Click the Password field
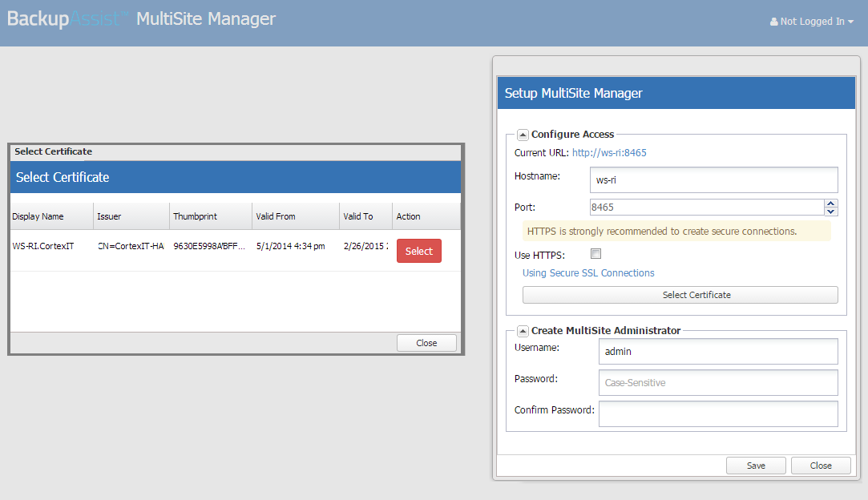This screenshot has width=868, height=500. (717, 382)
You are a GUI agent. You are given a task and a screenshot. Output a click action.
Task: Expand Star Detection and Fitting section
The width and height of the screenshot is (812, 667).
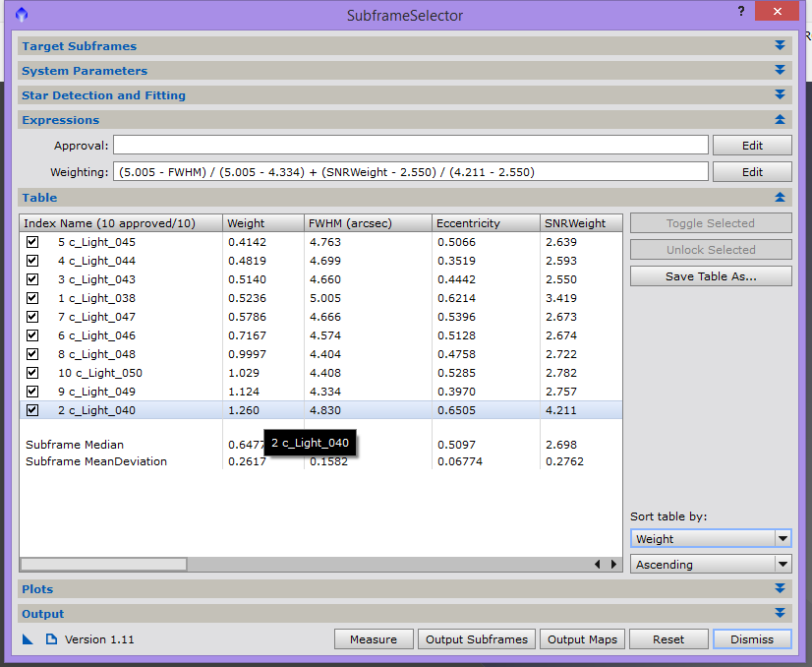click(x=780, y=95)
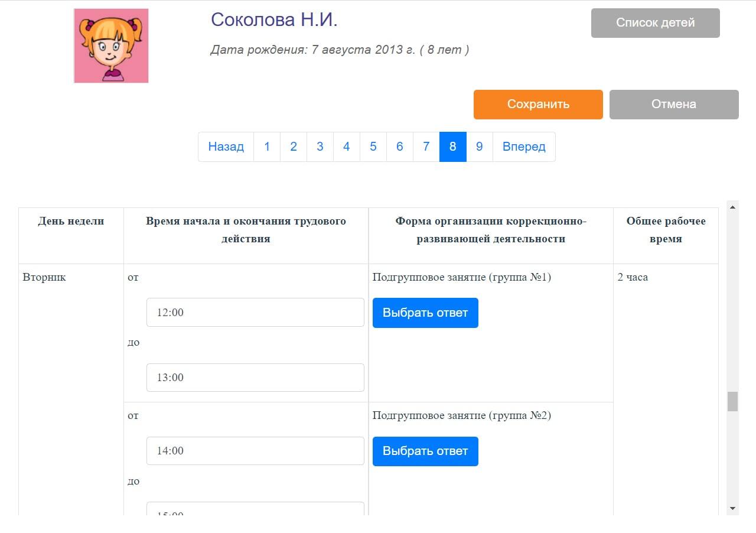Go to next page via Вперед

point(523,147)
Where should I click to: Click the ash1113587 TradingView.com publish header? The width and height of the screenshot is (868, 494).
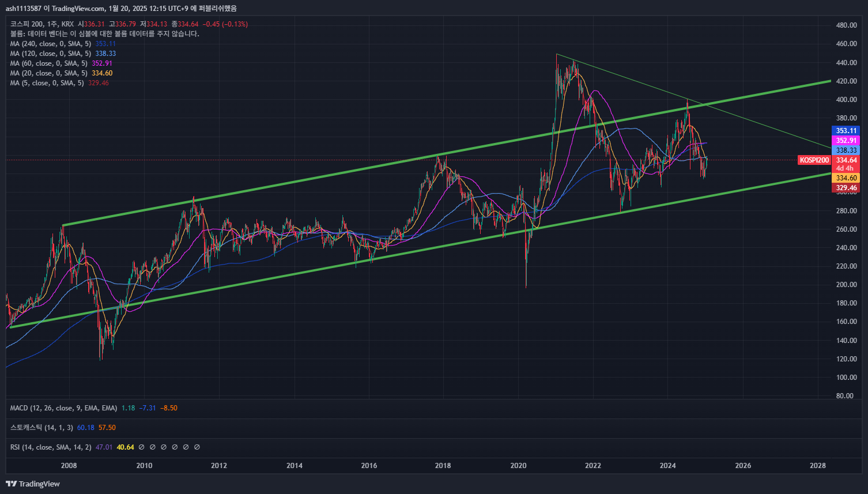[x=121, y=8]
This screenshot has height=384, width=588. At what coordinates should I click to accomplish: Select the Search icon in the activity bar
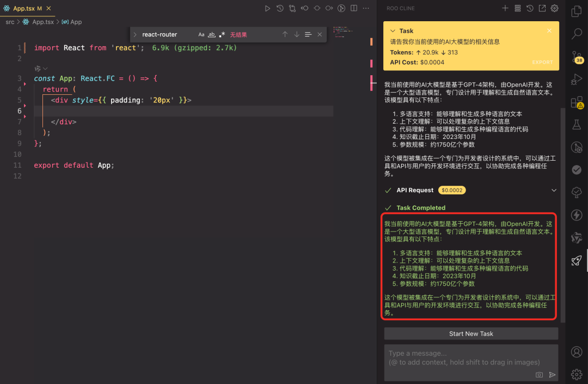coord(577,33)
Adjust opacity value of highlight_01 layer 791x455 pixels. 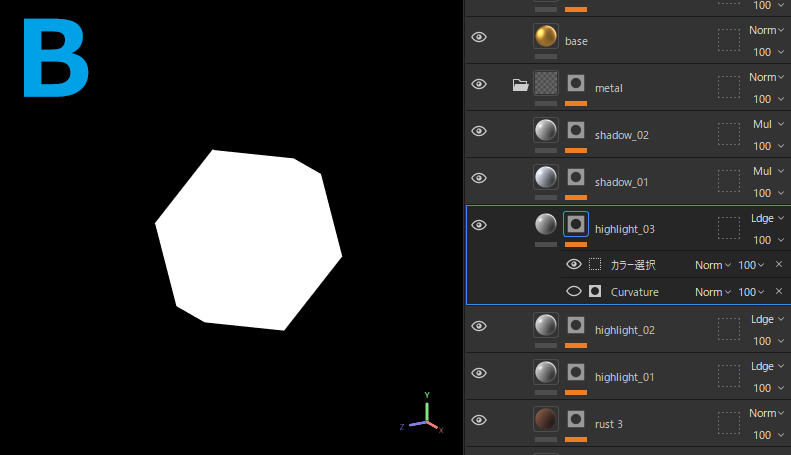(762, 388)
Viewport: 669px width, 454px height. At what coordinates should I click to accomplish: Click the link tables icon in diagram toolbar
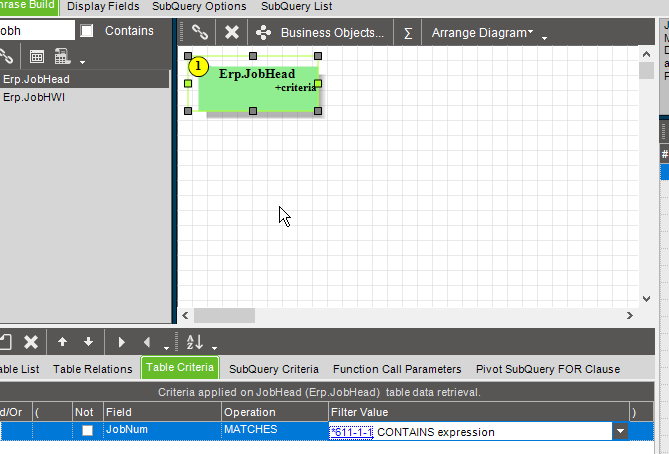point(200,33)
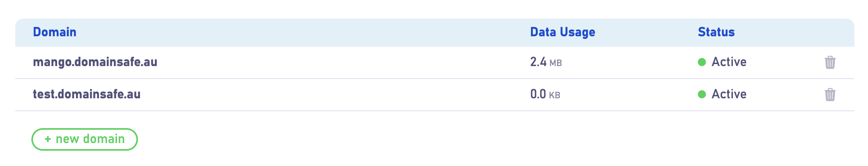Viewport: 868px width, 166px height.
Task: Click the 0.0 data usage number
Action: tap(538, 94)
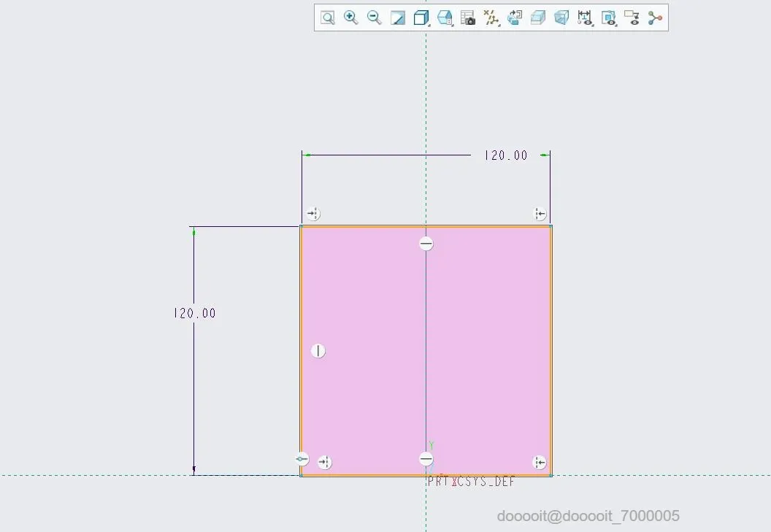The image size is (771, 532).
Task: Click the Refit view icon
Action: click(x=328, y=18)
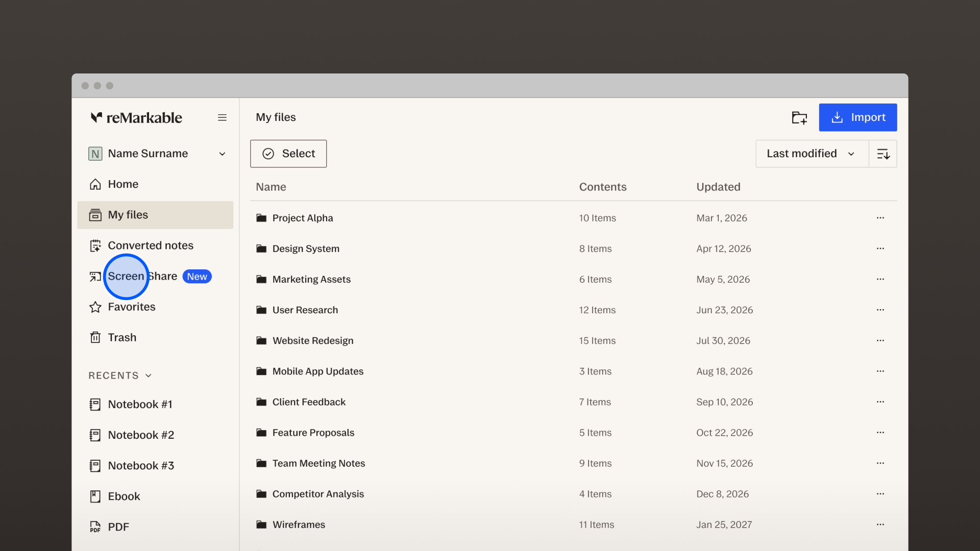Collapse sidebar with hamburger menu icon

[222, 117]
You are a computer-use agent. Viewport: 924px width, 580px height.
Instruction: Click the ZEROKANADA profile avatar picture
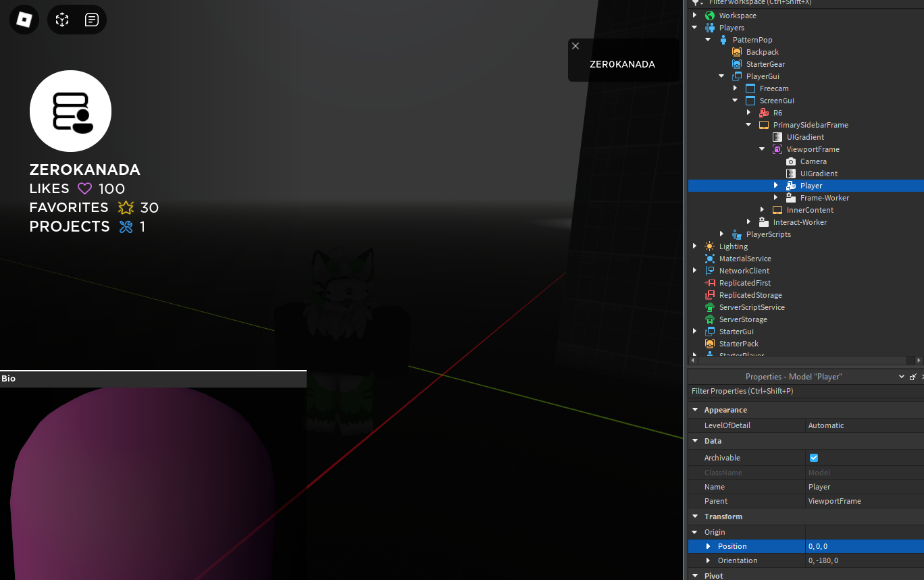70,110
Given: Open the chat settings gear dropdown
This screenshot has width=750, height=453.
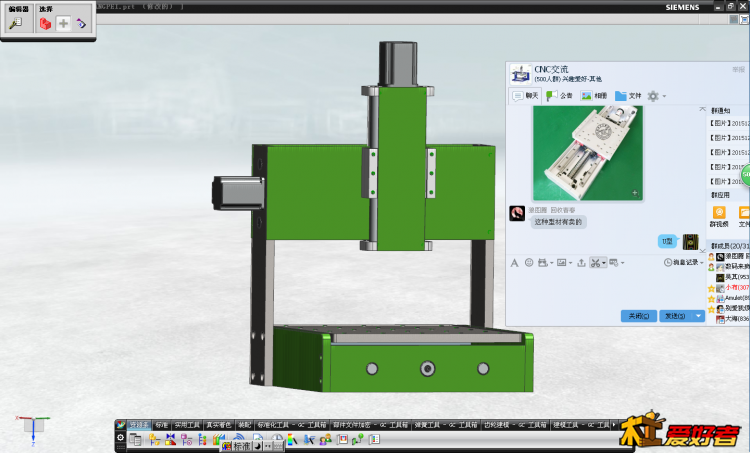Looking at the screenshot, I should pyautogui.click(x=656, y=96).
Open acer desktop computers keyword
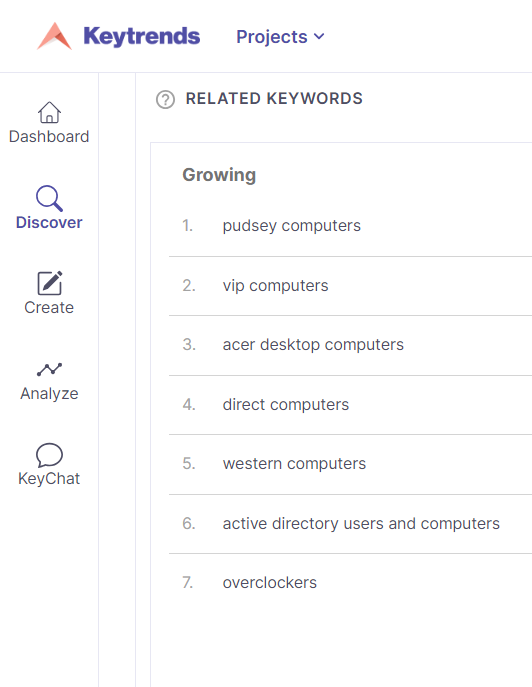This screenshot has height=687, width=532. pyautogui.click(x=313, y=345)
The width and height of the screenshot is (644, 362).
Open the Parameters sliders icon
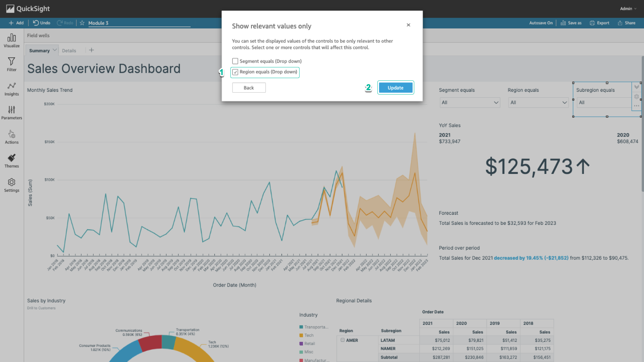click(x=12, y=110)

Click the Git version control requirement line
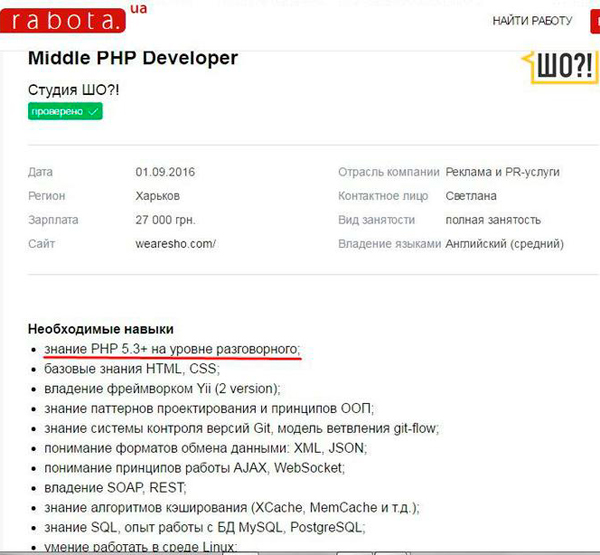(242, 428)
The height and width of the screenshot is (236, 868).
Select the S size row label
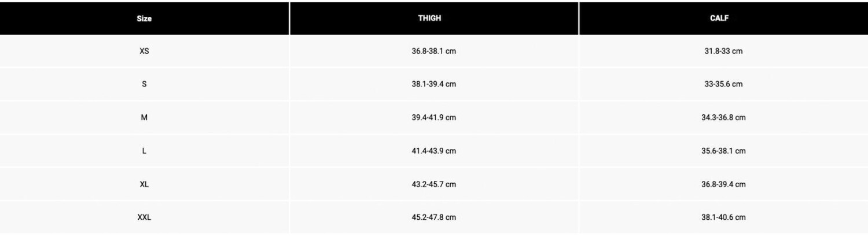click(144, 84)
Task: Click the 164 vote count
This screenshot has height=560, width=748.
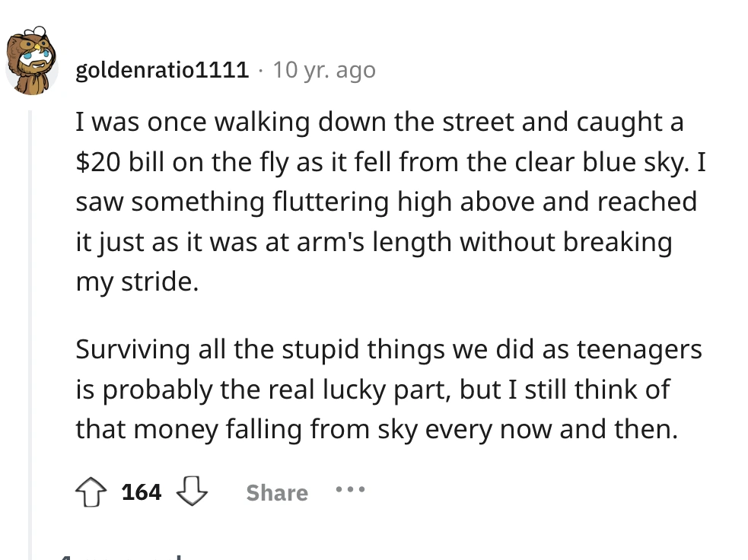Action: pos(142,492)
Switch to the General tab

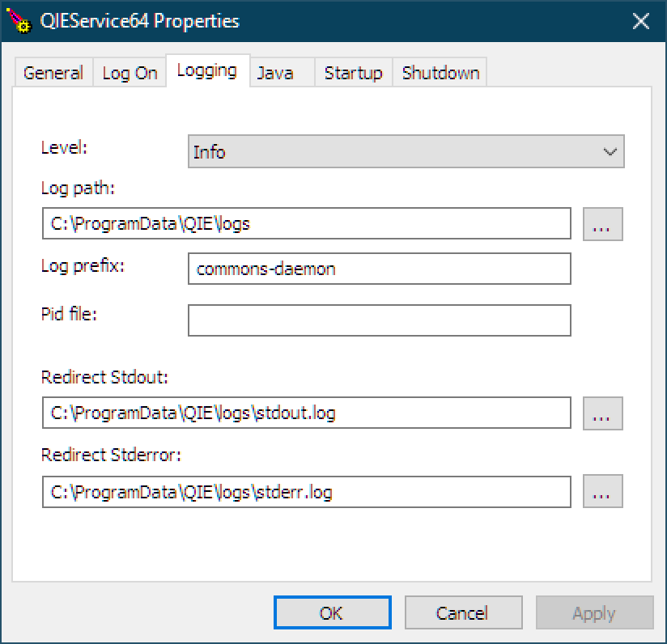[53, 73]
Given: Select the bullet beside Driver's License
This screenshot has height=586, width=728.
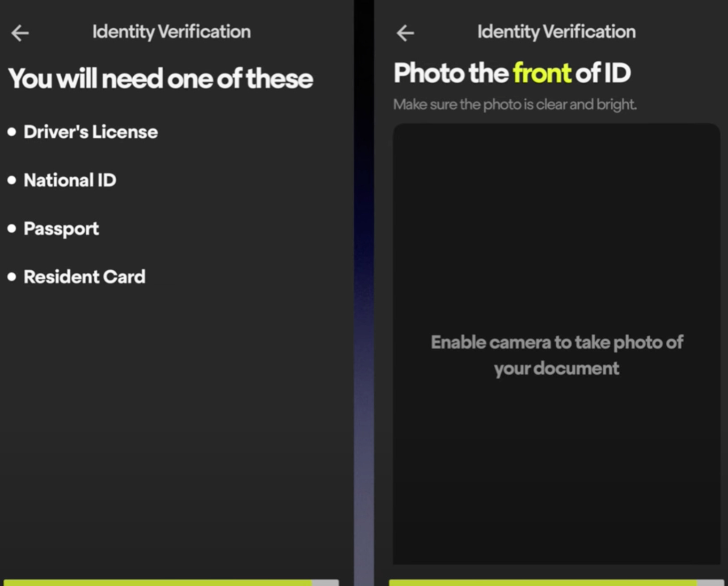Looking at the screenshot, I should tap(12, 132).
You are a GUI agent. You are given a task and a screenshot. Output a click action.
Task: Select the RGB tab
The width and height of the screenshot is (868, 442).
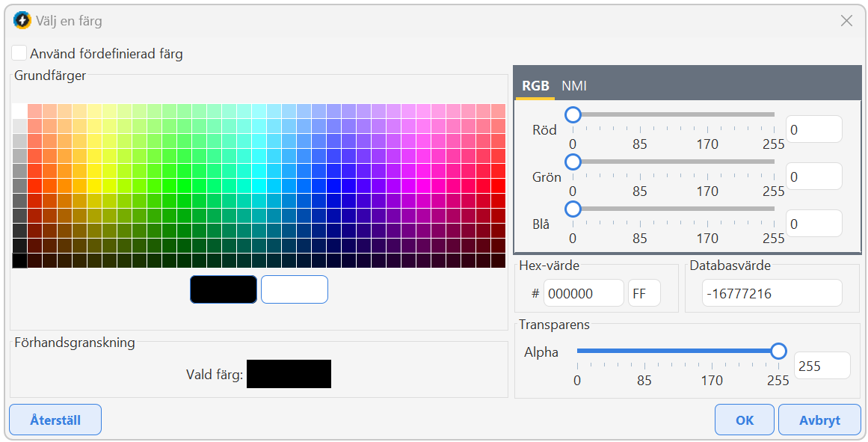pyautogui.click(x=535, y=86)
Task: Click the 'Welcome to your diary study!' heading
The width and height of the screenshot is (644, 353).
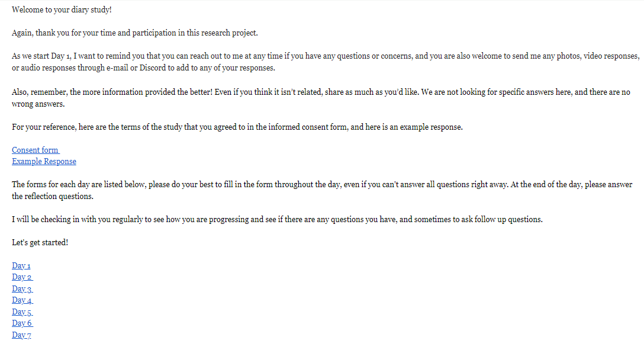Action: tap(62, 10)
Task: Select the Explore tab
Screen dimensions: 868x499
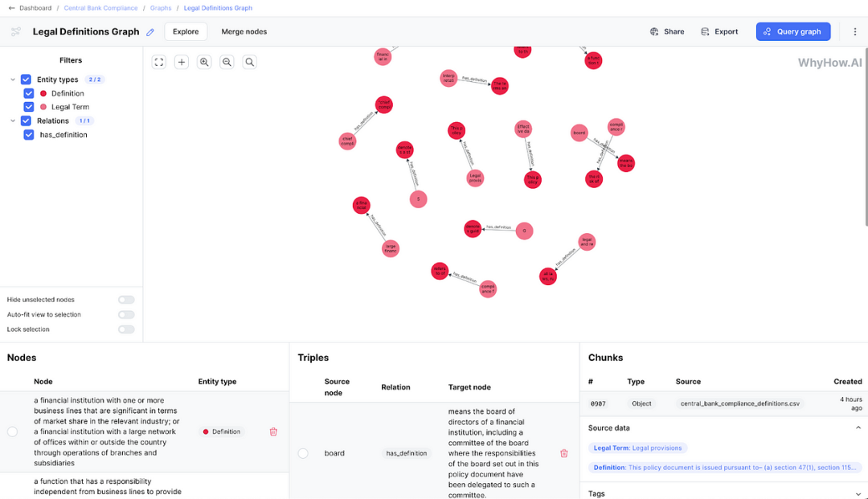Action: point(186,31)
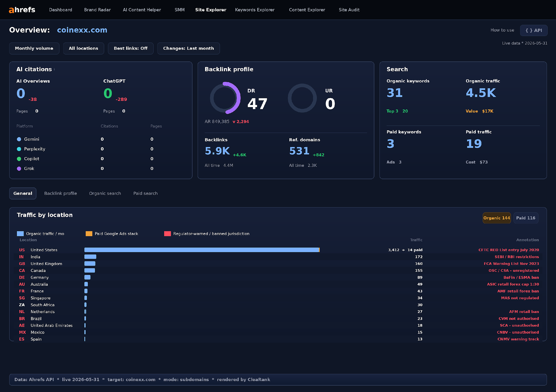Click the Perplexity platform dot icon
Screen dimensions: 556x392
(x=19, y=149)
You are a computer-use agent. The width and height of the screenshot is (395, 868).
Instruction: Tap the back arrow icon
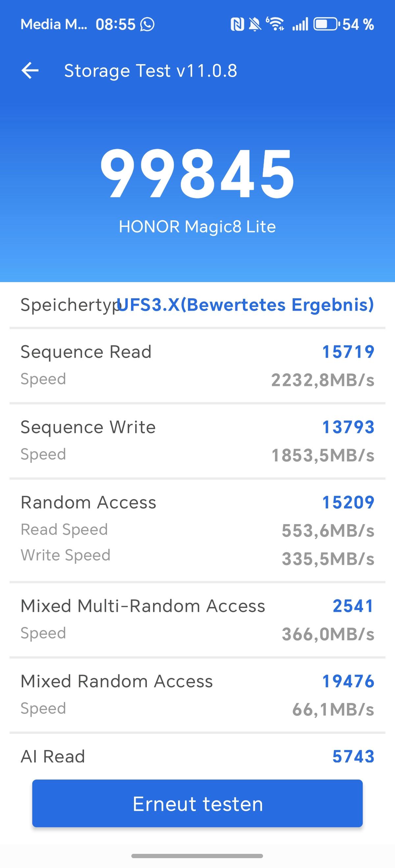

======

• [EXERCISE OBJECTIVE]:
Copy each line from the data that features the string "agent".

• [SOLUTION TO THIS TASK]:
You are a GUI agent. You are given a task and a screenshot. Output a click action.
You are a computer-use agent. Viewport: 924px width, 580px height.
You are a GUI agent. You are given a task and a screenshot. Output a click action.
You are a computer-use agent. The width and height of the screenshot is (395, 868).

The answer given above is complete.